EXTRACTED MATERIAL:

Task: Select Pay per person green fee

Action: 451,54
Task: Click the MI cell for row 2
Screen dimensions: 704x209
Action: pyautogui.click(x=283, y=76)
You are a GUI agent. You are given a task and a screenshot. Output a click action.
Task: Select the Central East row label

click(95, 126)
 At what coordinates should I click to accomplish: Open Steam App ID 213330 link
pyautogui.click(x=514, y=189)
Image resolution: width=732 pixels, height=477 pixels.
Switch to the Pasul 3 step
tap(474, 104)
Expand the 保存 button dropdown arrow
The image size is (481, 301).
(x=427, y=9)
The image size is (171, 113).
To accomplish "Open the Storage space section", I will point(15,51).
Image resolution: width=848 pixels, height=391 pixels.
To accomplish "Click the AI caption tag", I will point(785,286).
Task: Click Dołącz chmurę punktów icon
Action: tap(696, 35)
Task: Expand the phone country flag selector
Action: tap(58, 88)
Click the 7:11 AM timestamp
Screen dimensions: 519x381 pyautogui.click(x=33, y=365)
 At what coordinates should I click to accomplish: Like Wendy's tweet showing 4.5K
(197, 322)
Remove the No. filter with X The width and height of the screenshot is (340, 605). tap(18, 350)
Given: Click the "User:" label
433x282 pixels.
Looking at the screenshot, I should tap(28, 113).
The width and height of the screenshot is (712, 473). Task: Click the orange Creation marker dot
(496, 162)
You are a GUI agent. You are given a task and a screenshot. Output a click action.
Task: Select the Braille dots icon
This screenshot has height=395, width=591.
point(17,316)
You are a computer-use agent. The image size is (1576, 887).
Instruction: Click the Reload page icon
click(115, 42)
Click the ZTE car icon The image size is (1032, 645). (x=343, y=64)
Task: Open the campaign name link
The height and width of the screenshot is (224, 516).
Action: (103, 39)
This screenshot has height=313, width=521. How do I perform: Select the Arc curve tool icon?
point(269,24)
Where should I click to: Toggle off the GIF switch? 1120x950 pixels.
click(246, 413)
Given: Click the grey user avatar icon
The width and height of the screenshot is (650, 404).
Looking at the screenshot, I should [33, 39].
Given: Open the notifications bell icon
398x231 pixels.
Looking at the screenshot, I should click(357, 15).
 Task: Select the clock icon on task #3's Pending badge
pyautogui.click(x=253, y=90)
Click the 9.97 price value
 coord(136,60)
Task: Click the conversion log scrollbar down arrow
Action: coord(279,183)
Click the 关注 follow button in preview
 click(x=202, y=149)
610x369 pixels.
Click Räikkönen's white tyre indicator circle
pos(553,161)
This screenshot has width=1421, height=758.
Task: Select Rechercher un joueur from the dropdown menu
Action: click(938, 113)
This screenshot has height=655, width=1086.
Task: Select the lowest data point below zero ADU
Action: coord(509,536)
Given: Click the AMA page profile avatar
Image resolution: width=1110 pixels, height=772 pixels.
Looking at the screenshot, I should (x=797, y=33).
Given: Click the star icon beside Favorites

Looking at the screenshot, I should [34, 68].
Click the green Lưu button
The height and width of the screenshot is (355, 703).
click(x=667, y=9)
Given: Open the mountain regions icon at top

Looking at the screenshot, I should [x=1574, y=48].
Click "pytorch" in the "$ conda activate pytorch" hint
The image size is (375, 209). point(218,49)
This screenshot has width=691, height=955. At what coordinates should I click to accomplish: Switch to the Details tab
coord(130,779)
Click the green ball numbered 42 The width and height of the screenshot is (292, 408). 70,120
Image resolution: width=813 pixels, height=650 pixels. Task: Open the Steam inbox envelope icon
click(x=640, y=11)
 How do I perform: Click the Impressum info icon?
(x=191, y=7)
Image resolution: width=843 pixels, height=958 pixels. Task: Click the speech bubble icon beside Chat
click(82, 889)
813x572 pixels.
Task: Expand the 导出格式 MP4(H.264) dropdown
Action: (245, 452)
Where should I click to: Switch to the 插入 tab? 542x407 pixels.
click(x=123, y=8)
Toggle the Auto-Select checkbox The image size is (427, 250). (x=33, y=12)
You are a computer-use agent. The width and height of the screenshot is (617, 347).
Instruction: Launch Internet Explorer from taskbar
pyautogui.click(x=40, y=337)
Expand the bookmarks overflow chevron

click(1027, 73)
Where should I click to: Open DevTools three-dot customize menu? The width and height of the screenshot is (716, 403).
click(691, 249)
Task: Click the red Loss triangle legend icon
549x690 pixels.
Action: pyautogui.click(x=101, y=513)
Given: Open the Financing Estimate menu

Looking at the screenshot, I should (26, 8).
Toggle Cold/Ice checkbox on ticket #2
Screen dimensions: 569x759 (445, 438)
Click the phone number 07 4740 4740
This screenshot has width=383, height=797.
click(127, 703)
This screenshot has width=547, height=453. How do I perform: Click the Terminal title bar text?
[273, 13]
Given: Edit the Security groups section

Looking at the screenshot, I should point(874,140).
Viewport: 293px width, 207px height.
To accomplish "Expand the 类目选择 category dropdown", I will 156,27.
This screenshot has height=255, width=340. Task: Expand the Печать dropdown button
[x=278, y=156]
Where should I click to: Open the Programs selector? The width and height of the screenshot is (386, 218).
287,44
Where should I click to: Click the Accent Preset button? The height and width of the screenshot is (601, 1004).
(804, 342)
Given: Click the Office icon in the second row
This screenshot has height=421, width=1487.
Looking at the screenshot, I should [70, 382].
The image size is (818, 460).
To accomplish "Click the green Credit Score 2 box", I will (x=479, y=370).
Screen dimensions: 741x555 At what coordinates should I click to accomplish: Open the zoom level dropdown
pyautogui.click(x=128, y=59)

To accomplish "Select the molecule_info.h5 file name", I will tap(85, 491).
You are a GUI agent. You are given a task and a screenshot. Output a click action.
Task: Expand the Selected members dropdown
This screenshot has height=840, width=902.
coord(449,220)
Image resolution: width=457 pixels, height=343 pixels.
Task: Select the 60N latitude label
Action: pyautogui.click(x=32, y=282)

EXERCISE: Return, from the material above, every line with the word "computer".

OUTPUT FOR THIS EXERCISE:
You are a computer-use agent. The image size is (1576, 887).
You are a computer-use agent. The width and height of the screenshot is (617, 347).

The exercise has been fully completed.